- Glanville in 1992
- Born: Nancy Christine Fletcher 28 October 1924 Halifax, West Yorkshire, England
- Died: 1 March 1999 (aged 74) High Wycombe, Buckinghamshire, England
- Occupation: Puppeteer

= Christine Glanville =

English puppeteer

Christine Glanville (born Nancy Christine Fletcher; 28 October 1924 – 1 March 1999) was an English puppeteer who spent much of her professional life contributing to television series produced by Gerry Anderson.

== Career ==
Glanville became involved in the film industry in war service at Elstree Studios and studied art during her free time. After the Second World War she joined a puppet theatre company with which her parents were connected, Ebor Marionettes.
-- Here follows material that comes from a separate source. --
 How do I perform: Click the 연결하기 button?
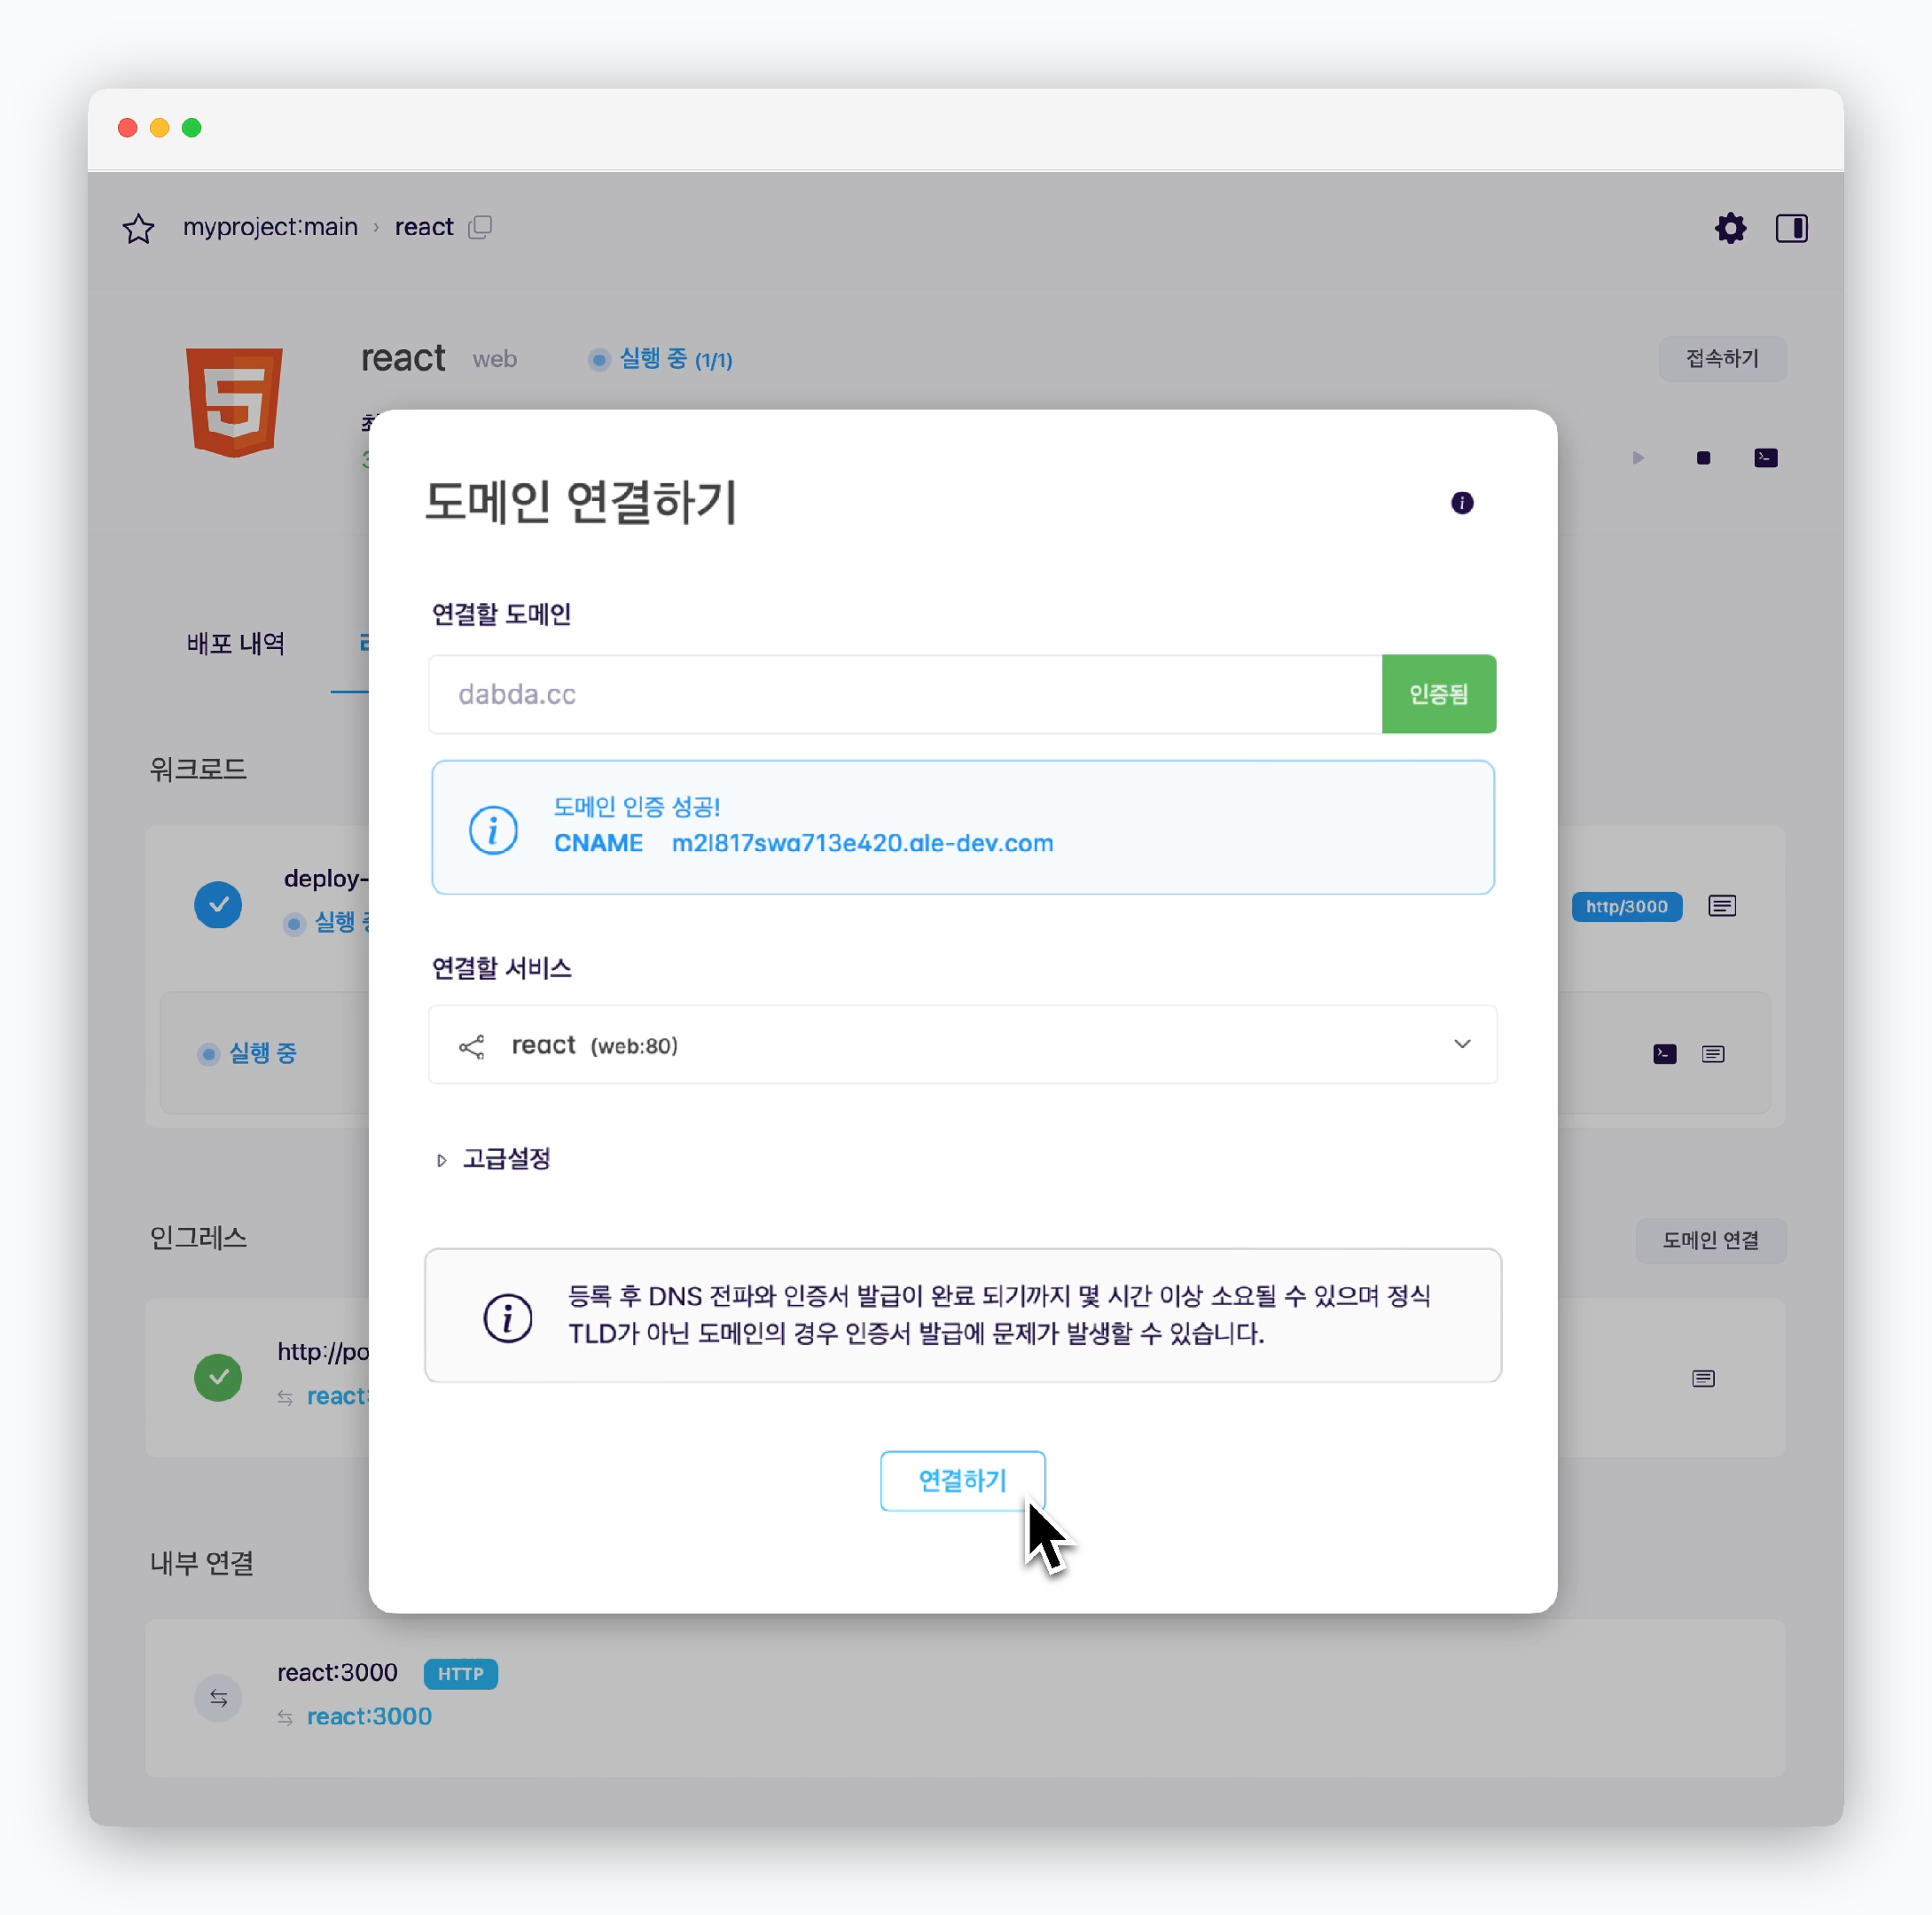pos(962,1480)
Glanville joined AP Films in 1957 and worked on all its series, as well as the later Supermarionation presentations of Anderson's Century 21 Productions. She worked closely with fellow puppeteer Mary Turner. In addition to her primary role of lead puppet operator, Glanville was often responsible for the design and construction of the puppets themselves (Thunderbirds; 1965–66) and sculpted marionettes of Scott Tracy, Alan Tracy, and Tin-Tin Kyrano.
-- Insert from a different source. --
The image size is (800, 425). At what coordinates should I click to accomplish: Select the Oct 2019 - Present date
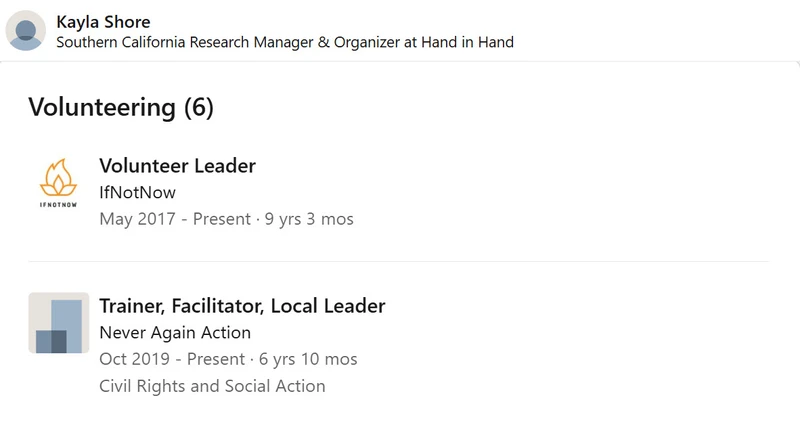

The likeness of Mrs Appleby, a supporting character that appeared in The Secret Service (1969), was based on Glanville's mother. Others she created included Masterspy and his sidekick Zarin (Supercar), Venus (Fireball XL5), Titan, Agent X20 and Atlanta Shore (Stingray) Captain Black and the Angels (excluding Destiny) in Captain Scarlet and the Mysterons.

== Family ==
Glanville was born in Halifax, West Yorkshire, to James Fletcher and Phyllis Blatchford (maiden; 1890–1976), who were married July 1923 in Halifax, England. She moved with her parents to Ilford, Essex, as an infant. One of her 3rd great-grandparents was Domenico Corri (1746–1825), an Italian musician and publisher who, in the late 18th century, moved from Rome to Edinburgh to teach music. She was a grandniece of Robert Peel Glanville Blatchford (1851–1943), English socialist campaigner, journalist, and author.

==Death==
Glanville worked in puppetry and lived in High Wycombe, Buckinghamshire, until her death on 1 March 1999 at the age of 74.